■ What is asked ■
- 1) In the excerpt on settling the Actions, what three words do Defendants use to describe further conduct of the Actions against them?
- 2) Summarize the excerpt on settling the Actions in two sentences.

■ Excerpt provided ■
— begin —

17.Defendants nevertheless recognize that further conduct of the Actions against them would be protracted, expensive, and distracting. If the Actions were not settled, substantial amounts of time, energy, and resources will have to be devoted to the defense of the claims asserted in the Actions. Defendants have, therefore, determined that it is desirable and beneficial to them and to the Company that the Actions should be fully and finally settled in the manner and upon the terms and conditions set forth in the Stipulation to eliminate the burden and expense of further protracted litigation.

— end —

■ Information provided ■

— begin —

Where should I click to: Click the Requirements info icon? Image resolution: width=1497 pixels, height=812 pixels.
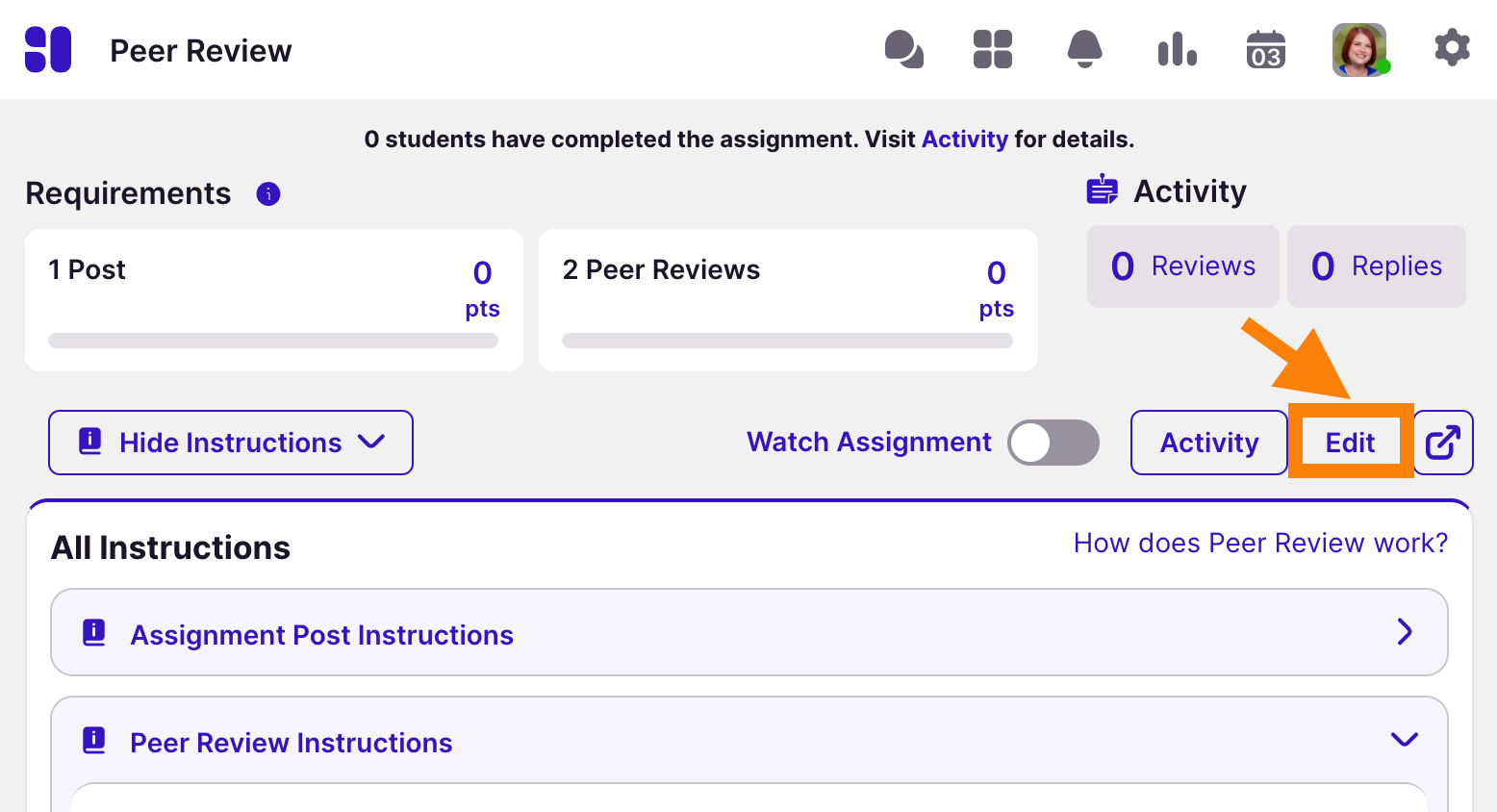point(268,194)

— end —

■ Answers for this exercise ■
- 1) Protracted, expensive, and distracting.

- 2) Defendants recognize that continuing the Actions would be protracted, expensive, and distracting, and that without a settlement, substantial time, energy, and resources would go to defending the claims. They have therefore decided that fully and finally settling the Actions on the Stipulation's terms is desirable and beneficial to them and to the Company, because it eliminates the burden and expense of further litigation.